In conclusion, if I put my EU hat on, within the EU the ECT will be inapplicable in an intra-EU setting (autonomy, Achmea, all that stuff, half of which was made up by the Court in some leaps of logic. Amazing how some of the arguments did not stop the CETA ICS to be compatible with EU law). However, if I put my investment law hat on, as an arbitrator I would uphold jurisdiction based on the ECT or intra-EU BITs until there is no clear termination of the agreements and their sunset clauses. And if the MS lose, their accounts should be blocked in signatory countries of the ICSID convention and the awards in non-ICSID arbitrations could be challenged pursuant to limited grounds under article V of the NY Convention if the location of the arbitration was in an EU MS.
We do not appreciate your ad hominem attacks (‘I know your position on ISDS’), nor your insinuation that we do not understand what we are doing (‘this is more complex than a short blog post’; ‘we must strive for balance’, etc). Your post seems to follow a common weakness: the sharper the tone, the weaker the arguments. Please apply professional politeness also on the internet.
On substance, your arguments are not convincing under EU law. Achmea makes a broad argument on mutual trust and the independence of the judiciary, which cannot be reduced to the specific provisions of the Slovak-Dutch BIT. This point has been confirmed by Komstroy and may be confirmed again by the Court, if national courts do not assume an ‘acte éclairé’ (the Court has clearly ruled on this point, no further references are necessary). The latter would in fact be the position that the German courts in the Dutch State /RWE and Uniper cases on jurisdiction should take.
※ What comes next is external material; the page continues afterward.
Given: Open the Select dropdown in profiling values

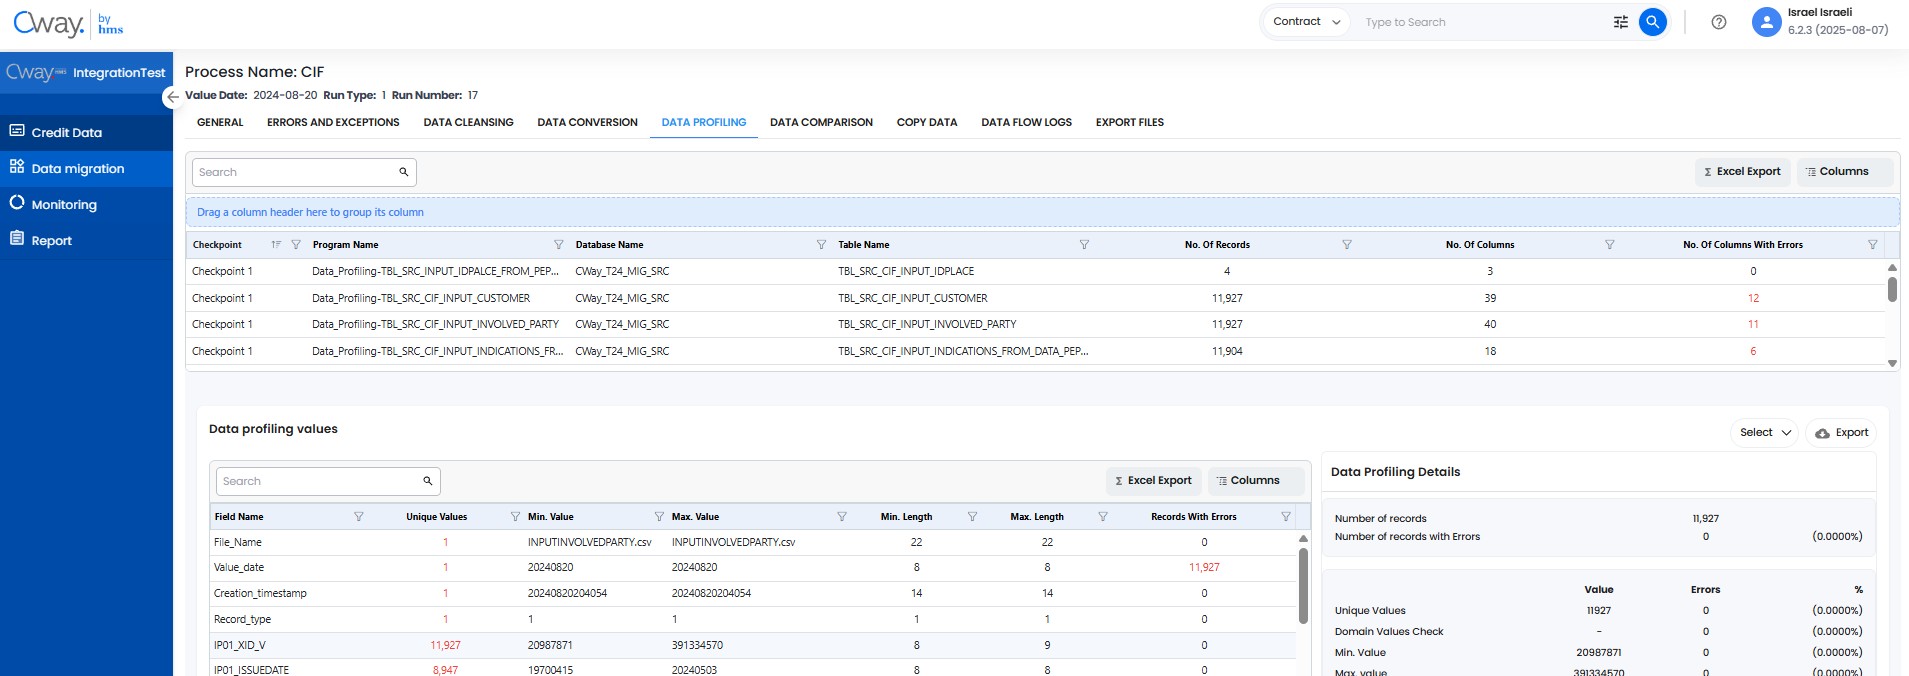Looking at the screenshot, I should click(1765, 433).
You also imply that we made a number of points that we did not make, such as that ‘credit giver’ countries like the Netherlands are the victims. Our point was that the ECT creates a situation in which compliance with international (Paris agreement) and national (successful climate cases) obligations becomes very costly. As a result, the tax payer is the victim of arbitrage proceedings by multinationals that claim that they may legitimately expect that states do not take the necessary climate measures to which they have politically and legally committed.
We could also recommend good reads to you on arbitration cases that actually do qualitative empirical analysis and show how wrong things can go – start for example with Alessandra Arcuri. However, as we are aware of the studies you mention, you may also know the opposite picture painted by those, who dig deeper.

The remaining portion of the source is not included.